Monday, June 20, 2011

When bad news are the good news

It is horrifying to read about the natural disasters that torment country after country. But maybe disasters like these is the only thing that can make our politicians wake up?

Storm clouds




Fears loom that the international community will fail against to find a binding agreement on co2 emissions, and that the compromises made in Copenhagen and Cancun were made in vain. I think this is



  • very likely

  • sad

  • but less relevant







  • It is sad that our leadership fails us when we need it the most, but it could hardly be a surprise for anyone. Climate politics is but one example of the obvious fact - elected politicians do not rule - they are ruled by special interests like the car-, oil- and coal industries. The function politicians are playing in the modern democratic society is to mitigate between different interests, to execute their policies, and to shield these interests from public anger. The perfect example is Greece, where the government carries out a policy dictated from the IMF, and willingly face the anger of it's population, rather than letting signore EU/IMF take the hit.



    In fact, all data was on the table in Copenhagen, and if there was ever a chance for a political solution to the climate problem, it was then. Obama knows as well as I do that the climate is changing, but as a corporate America servant his job is to keep the issue out of the public debate until capitalists have moved their assets from dieing industries like cars and coal into perceived green industries as solar, nuclear and wind energy.



    The result of the Copenhagen meeting in itself indicates that we have nothing to hope from politics as they look today. Quite frankly, nothing that can come out of the next meeting in Durban, SA, will be worth the paper it is written on, so if the diplomatic process breaks down it is just as good. Maybe better.
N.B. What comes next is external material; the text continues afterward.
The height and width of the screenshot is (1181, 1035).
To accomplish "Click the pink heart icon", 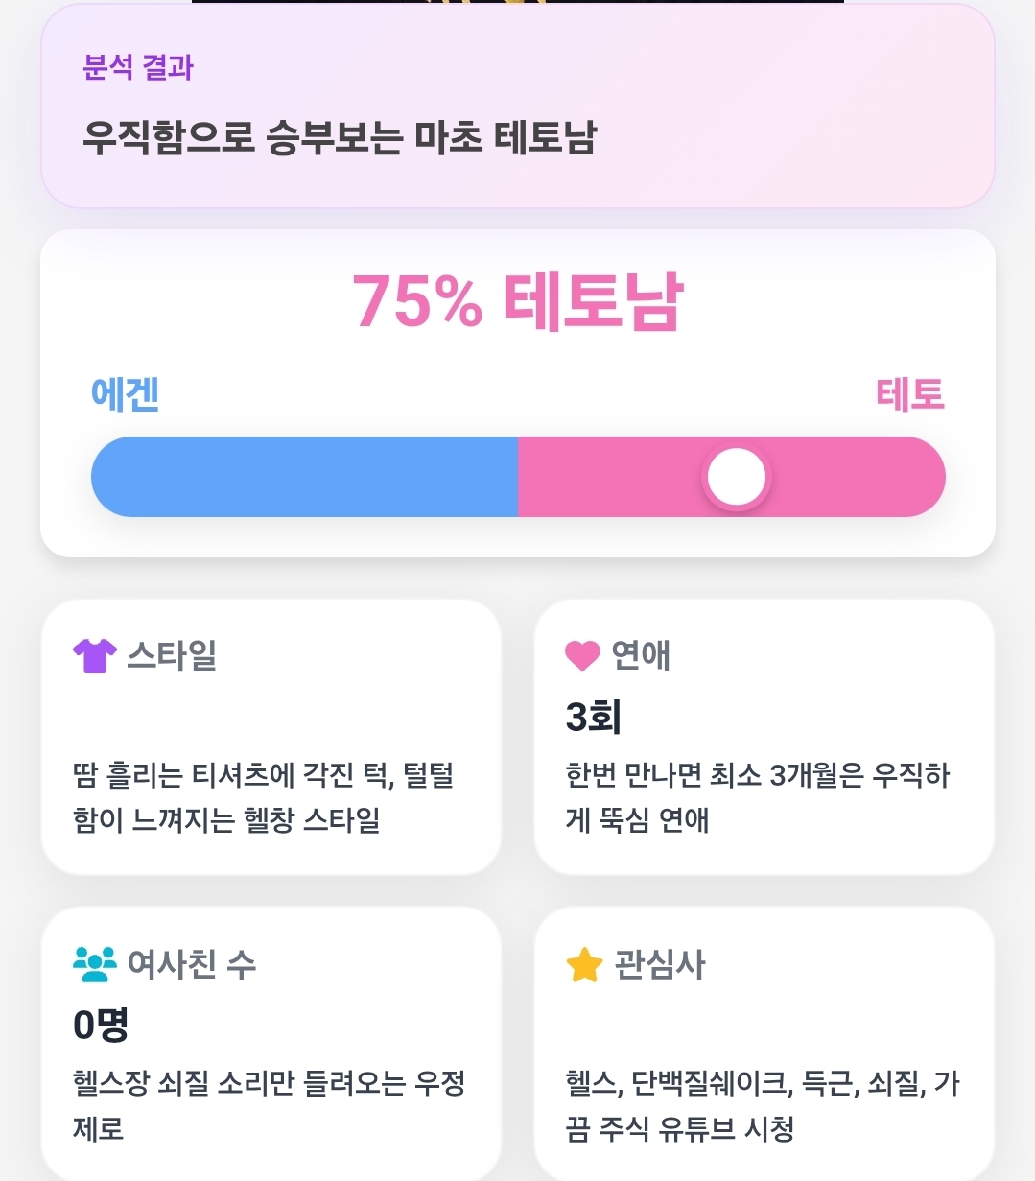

    We have to look for the good news somewhere else. And right now the worst news are the best one's.



    For things to change, the realities on the ground must change. And they are changing. Even though media is still oddly nervous about discussing the relation between climate change and extreme weather events the connection is as well documented as it gets. It is almost a truism - climate change means changing weather. The statistics are horrifying: staggering 42 million people are displaced due to climatic changes. The US National Oceanic and Atmospheric Administration reported that extreme weather events have grown more frequent in the United States since 1980. Part of that shift is due to climate change, said Tom Karl, director of the agency's National Climatic Data Center. I wonder what the other part of that shift is due to...



    Last year, like the years before it witnessed unprecedented weather events. Pakistan flooded, and the drought in Russia made food prices peak (again). This year's weather looks even grimmer. Tornadoes, wildfires and floods in the US. Floods and drought in China. Water scarcity in Pakistan. Do I sound like an alarmist? Well, if one manages to connect the dots, as Bill McKibben writes in an article far better than this post, there is real reason to alarm.



    Politicians on a local level, presumably since big business doesn’t bother to buy them have already started to deal with the new reality. Chicago is planning for climate change. So is other cities worldwide.



    Obama and other world leaders can not ignore this reality for ever. But the question is not only when they are prepared to act, but if they are prepared to let go of their servitude to big business, and let communities on the local level govern themselves democratically. States can't afford to lose business. Local communities can't afford losing one day of adaption for climate change. Which is why it makes sense to decentralize the important decisions to the local level.